Correct concerning the "Q".  Substituting the [A-Z] should take care of that.

Still testing the WO WE EP formulation, but if this current formula is working as needed, you may be able to begin using as-is, then refine for the additional constraints if we get that sorted out.
0

LVL 10

Expert Comment

Another point of clarification - in all the examples, any 4-character occurrences immediately follow the 5-digit string.  When there are spaces, there is only ever a maximum of a 2-character string (with or without trailing digits).  Is this accurate?

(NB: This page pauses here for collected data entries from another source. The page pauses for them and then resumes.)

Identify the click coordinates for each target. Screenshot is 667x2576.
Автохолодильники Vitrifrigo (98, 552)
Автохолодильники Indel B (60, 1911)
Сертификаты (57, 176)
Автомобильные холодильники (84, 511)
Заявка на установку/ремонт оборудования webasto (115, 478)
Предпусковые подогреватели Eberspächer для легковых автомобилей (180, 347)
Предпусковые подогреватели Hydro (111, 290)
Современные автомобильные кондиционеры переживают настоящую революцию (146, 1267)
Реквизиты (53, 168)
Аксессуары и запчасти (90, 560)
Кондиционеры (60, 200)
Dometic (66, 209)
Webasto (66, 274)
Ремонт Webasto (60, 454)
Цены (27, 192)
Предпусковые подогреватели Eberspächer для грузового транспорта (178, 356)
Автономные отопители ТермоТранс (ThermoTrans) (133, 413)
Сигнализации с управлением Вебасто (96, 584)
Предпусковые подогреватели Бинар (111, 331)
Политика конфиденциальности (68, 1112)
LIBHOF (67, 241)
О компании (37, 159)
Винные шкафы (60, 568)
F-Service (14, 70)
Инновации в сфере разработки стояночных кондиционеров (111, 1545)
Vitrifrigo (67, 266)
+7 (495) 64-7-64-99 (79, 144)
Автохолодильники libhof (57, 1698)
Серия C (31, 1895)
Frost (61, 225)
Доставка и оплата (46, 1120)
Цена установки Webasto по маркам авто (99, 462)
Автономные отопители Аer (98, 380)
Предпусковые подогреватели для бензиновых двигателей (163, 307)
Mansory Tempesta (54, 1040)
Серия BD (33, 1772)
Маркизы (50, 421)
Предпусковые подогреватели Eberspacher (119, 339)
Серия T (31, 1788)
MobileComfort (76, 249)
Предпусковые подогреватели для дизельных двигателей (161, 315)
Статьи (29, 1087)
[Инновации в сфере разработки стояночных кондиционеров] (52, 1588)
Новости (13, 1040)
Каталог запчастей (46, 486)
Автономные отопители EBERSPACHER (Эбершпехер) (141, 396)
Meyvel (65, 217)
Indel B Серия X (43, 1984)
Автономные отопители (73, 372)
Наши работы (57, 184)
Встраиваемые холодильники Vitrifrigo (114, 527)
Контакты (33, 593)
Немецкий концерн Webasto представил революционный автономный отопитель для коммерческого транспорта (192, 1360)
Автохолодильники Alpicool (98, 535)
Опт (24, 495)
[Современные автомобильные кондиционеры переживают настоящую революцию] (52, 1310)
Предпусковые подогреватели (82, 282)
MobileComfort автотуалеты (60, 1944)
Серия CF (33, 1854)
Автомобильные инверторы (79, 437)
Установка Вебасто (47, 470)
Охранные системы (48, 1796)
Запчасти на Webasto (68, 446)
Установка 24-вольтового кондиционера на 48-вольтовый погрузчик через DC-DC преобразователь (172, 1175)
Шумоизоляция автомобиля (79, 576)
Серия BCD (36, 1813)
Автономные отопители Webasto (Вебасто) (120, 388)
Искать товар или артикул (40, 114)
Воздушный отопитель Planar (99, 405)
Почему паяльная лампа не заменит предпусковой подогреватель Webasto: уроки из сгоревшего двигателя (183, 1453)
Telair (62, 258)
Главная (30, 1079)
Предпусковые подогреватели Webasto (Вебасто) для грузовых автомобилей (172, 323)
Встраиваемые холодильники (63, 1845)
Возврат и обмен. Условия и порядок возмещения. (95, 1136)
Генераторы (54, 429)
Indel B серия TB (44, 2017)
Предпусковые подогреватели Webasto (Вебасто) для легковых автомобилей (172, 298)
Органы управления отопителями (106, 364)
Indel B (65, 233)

Or is the following a possible valid match:  "2005Q99999  WETS15"
0

LVL 19

Author Comment

Here is my current test text and the result i am getting.

4261639      A
4969710      N
5191631      M
5218662      J
5224183      J
5225922      J
5261016      N
5274733      D
5343322      A
5355240      O
5361319      N
0531210            S
0532388            S
2681745            S
1973P69691 DE
1973P69691 DE
4261639      A
4969710      N
5191631      M
5218662      J
5224183      J
5225922      J
5261016      N
5274733      D
5343322      A
5355240      O
5361319      N
0531210            S
0532388            S
2681745            S
1973P69691 DE
1973P69691 DE
4261639      A
4969710      N
5191631      M
5218662      J
5224183      J
5225922      J
5261016      N
5274733      D
5343322      A
5355240      O
5361319      N
0531210            S
0532388            S
2681745            S
1973P69691 DE
1973P69691 DE
4261639      A
4969710      N
5191631      M
5218662      J
5224183      J
5225922      J
5261016      N
5274733      D
5343322      A
5355240      O
5361319      N
0531210            S
0532388            S
2681745            S
1973P69691 DE
1973P69691 DE
1973P69691 DEW
1973P69691 DEW
1973P69691 DEW
1973P69691 DEW

The pattern in there is "1973P69691 DE".

I hope we can not return "1973P69691 DEW" but just "1973P69691 DE" or should I do this in the post processing check?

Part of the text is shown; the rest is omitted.